## [MASUKAN TUGAS INI]

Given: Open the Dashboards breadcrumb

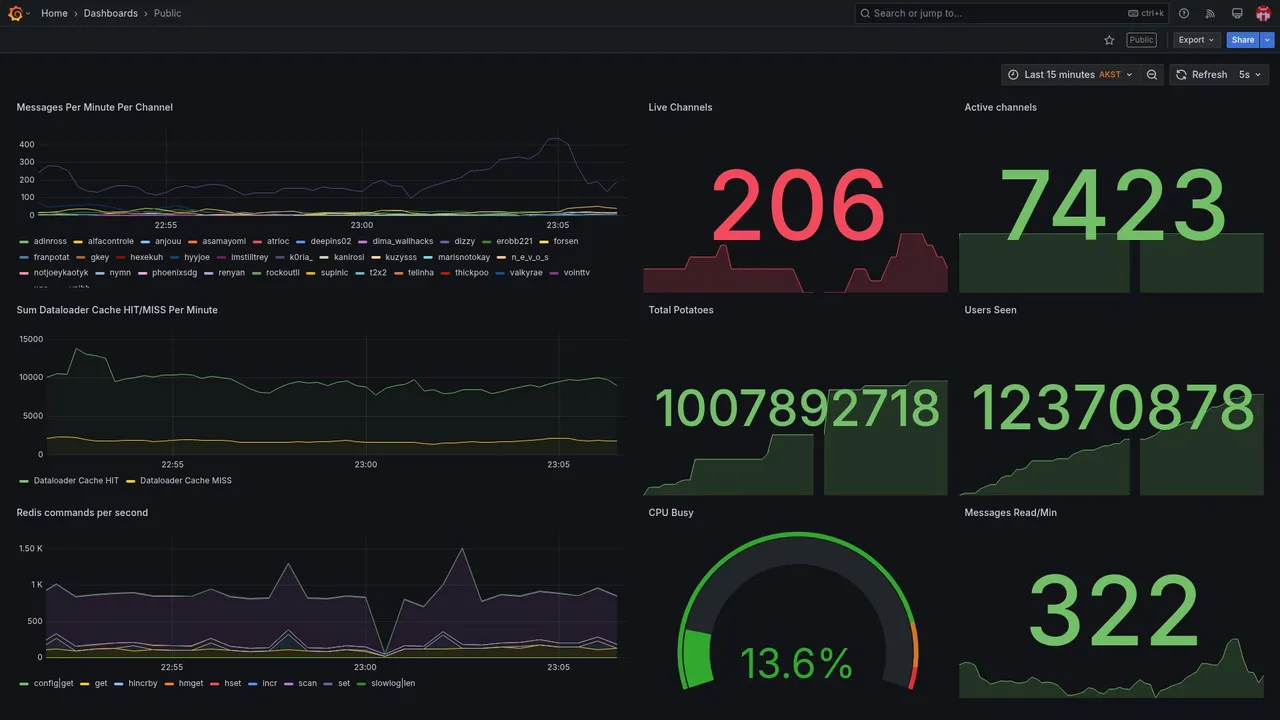Looking at the screenshot, I should tap(111, 13).
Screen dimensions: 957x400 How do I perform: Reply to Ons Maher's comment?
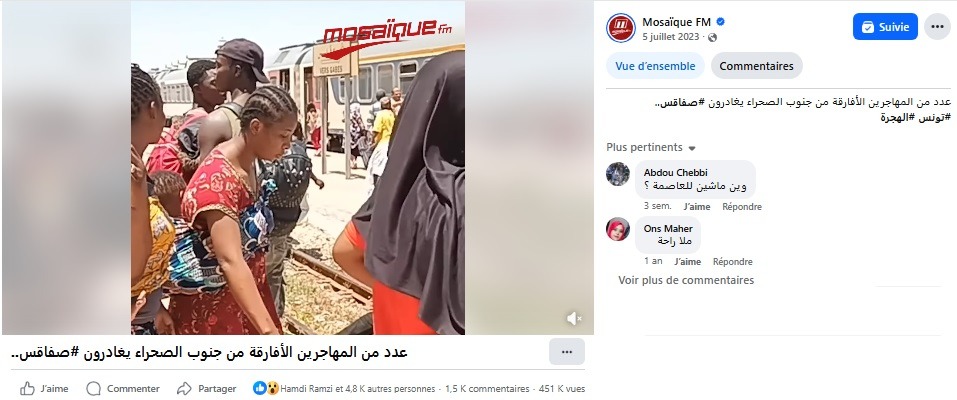(732, 261)
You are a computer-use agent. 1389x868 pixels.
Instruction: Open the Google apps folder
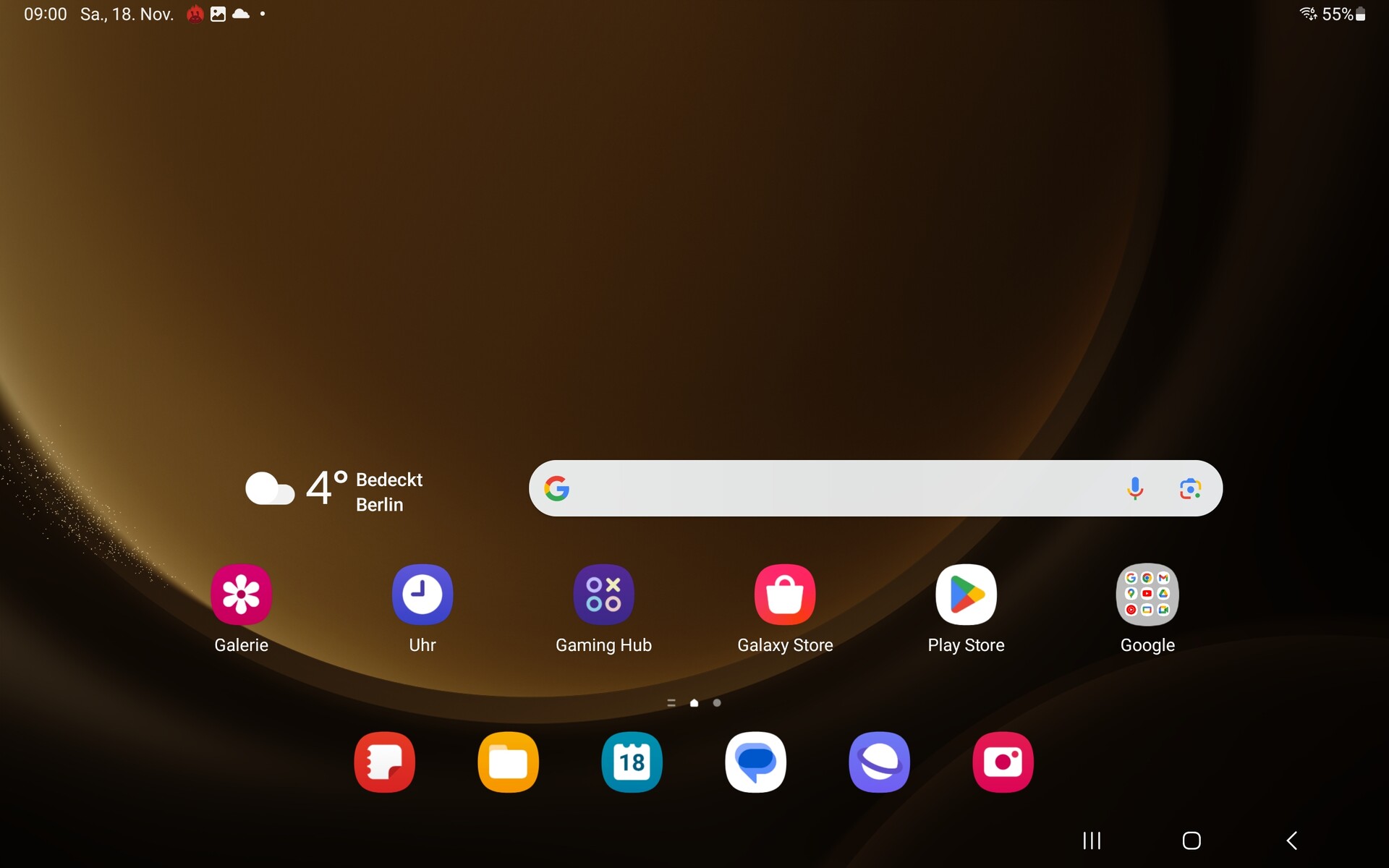point(1147,595)
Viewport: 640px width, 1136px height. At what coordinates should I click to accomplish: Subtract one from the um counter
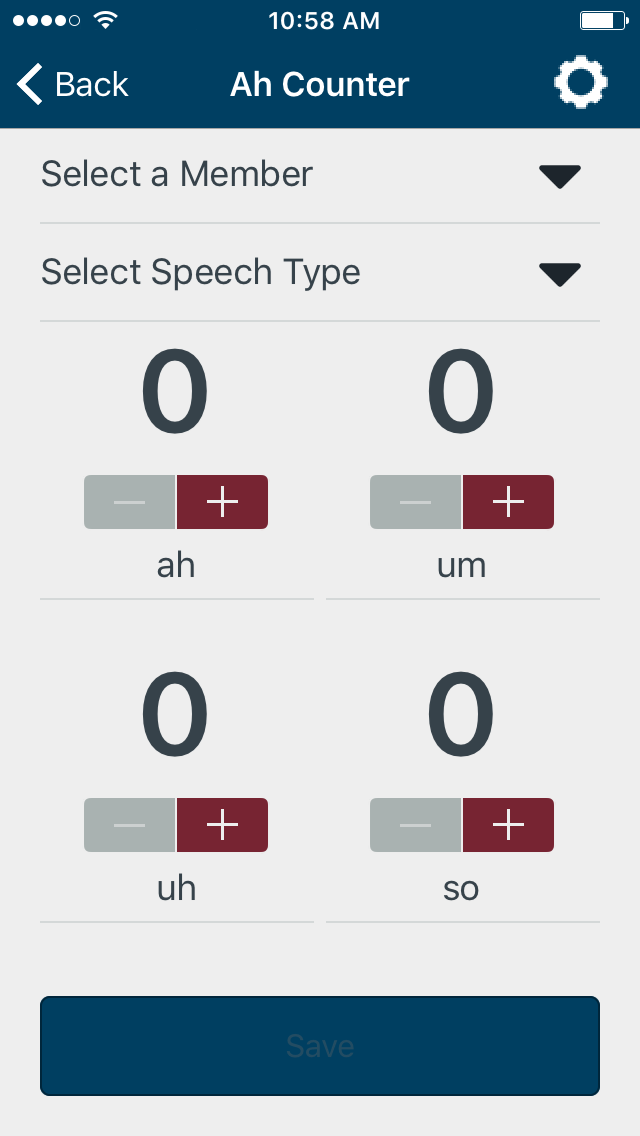pos(415,502)
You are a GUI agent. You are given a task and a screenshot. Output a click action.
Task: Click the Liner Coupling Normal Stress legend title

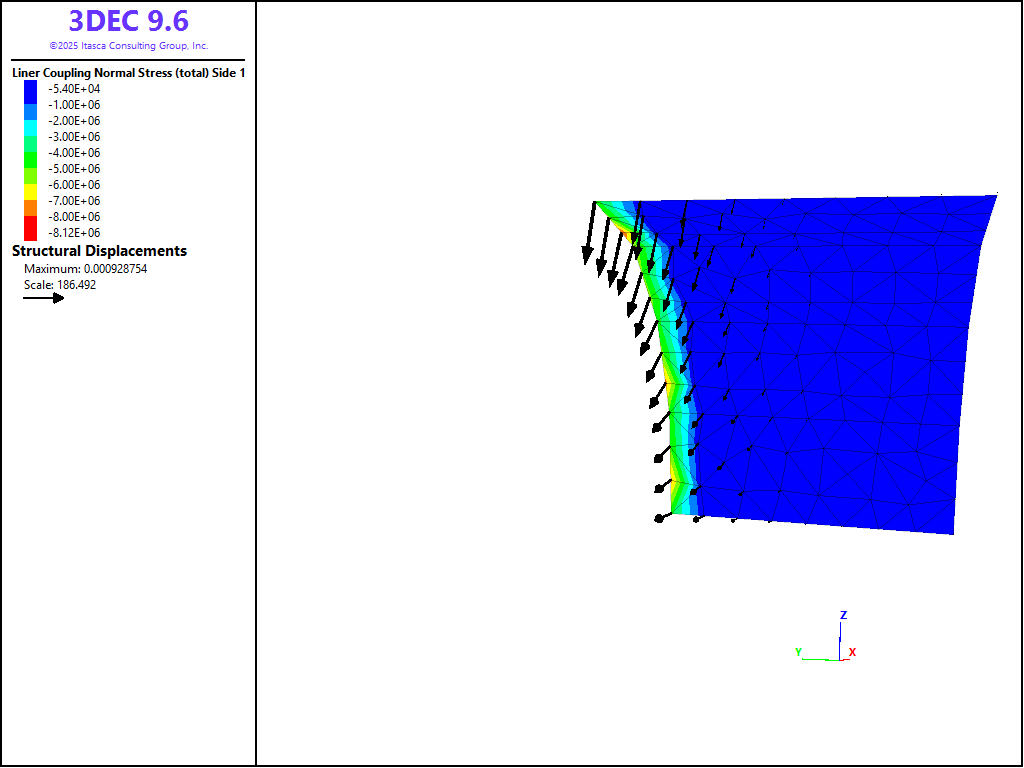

## [PERMASALAHAN]
Sajikan semua baris di atas dalam bentuk daftar bernomor dan lewati baris yang kosong. Jangan sertakan gambar dalam jawaban.

## [PENYELESAIAN TUGAS]
1. Given: Open the Dashboards breadcrumb
2. Looking at the screenshot, I should tap(111, 13).
3. Screen dimensions: 957x400 How do I perform: Reply to Ons Maher's comment?
4. (732, 261)
5. You are a computer-use agent. 1389x868 pixels.
6. Instruction: Open the Google apps folder
7. point(1147,595)
8. Viewport: 640px width, 1136px height. At what coordinates should I click to accomplish: Subtract one from the um counter
9. pos(415,502)
10. You are a GUI agent. You are given a task and a screenshot. Output a click action.
11. Task: Click the Liner Coupling Normal Stress legend title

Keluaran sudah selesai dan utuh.